La nueva guerra salió a la luz a raíz de la caída en desgracia del comisionado presidencial de proyectos estratégicos y su segundo. Estos colaboradores cayeron no por extorsionar a personas y empresas interesadas en desarrollar dichos proyectos, sino por algo que no fue del agrado del expresidente reelecto o porque ofendieron a alguien cercano a este. Otra comisionada presidencial, cuya corrupción es pública, permanece confortablemente en el cargo. Lo mismo otros altos funcionarios. Todos ellos seguirán gozando de la protección presidencial mientras sean dóciles a los dictados de los hermanos Bukele y su círculo.

Si la guerra contra la corrupción tuviera la misma contundencia que la librada contra las pandillas, Casa Presidencial habría habilitado un canal para recibir denuncias. En vez de ello, oculta la información sobre casi todas sus actividades. La denuncia ciudadana no le interesa, porque Bukele y sus cofrades deciden quién se queda y quién es lanzado fuera con escarnio. Tampoco acepta las denuncias de la prensa nacional e internacional, que realiza una labor encomiable al investigar y denunciar la corrupción gubernamental. Los periodistas han sorteado toda clase de obstáculos, incluidos señalamientos infundados, amenazas y acoso. Ni siquiera toma nota de las denuncias de Washington. En buena medida, porque el Gobierno de Biden no presiona, pese a tener pleno conocimiento de la proliferación de los corruptos y su influjo en la persistente corriente migratoria hacia el norte. Estados Unidos ha optado por la estabilidad, a sabiendas que se trata de una dictadura.

El éxito de cualquier guerra depende, en buena medida, de la colaboración activa de la población, tanto en el frente como en la retaguardia. Bukele prescinde de la ciudadanía porque teme una avalancha de denuncias que ponga en evidencia la podredumbre de su gestión. La guerra contra la corrupción es controlada, no es general. Solo incluye a funcionarios díscolos. El comisionado presidencial de proyectos estratégicos y su segundo no son los primeros en caer, pero tardaron en ser descartados. Los siguientes tardarán más aún. La guerra contra la corrupción es una guerra de mentiras.

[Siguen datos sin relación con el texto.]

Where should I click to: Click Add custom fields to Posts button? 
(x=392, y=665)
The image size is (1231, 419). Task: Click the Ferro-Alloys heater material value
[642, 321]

Si fuera real, Bukele podría comenzar con una limpieza general del ejército, la policía y los funcionarios de alto rango, los que detentan más poder y, por tanto, los más corruptos. No lo hará, porque crearía entre sus incondicionales un malestar que pondría en peligro su propia sobrevivencia. Poco duraría la primera reelección. No sería nada extraño que los defenestrados por corrupción cayeran en la tentación de contar lo que saben de las andanzas de sus jefes inmediatos. La información comenzaría a rodar y adquiriría volumen como si se tratara de una bola de nieve. Las denuncias se multiplicarían en la medida en que arreciera la persecución. Más práctico es no revolver unas aguas fétidas, que podrían transformarse en una marejada que arrastrase a la cúpula de los hermanos Bukele.

El Dios cristiano no tiene ningún papel en esta guerra ni en ninguna otra. No es un Dios guerrero ni está por las guerras, sino por el diálogo, el consenso y la convivencia, basadas en la verdad, el derecho y la justicia. Invocarlo en este contexto es usar su nombre en vano, algo condenado por el segundo mandamiento. Bukele es el único que señala el blanco contra quien sus fiscales dirigen sus acusaciones. Encontrar las pruebas incriminatorias es secundario y relativamente fácil, porque la corrupción, la falsedad y la mentira son prácticas comunes en los círculos gubernamentales.

El éxito de esta aventura no depende del Dios cristiano, sino de la voluntad de Bukele. Sin duda, en los casos más cercanos a su círculo íntimo, los más escandalosos. En los otros casos, depende de los jefes. Sin embargo, la conveniencia de todos, porque casi todos están implicados de una u otra forma, recomienda tolerar, encubrir y mentir abiertamente.

Los corruptos pueden dormir tranquilos mientras sean dóciles y no disgusten a Bukele. La guerra contra la corrupción es una farsa más, muy conveniente para deshacerse de los indeseables y, de paso, presentar las manos limpias de un cuerpo putrefacto.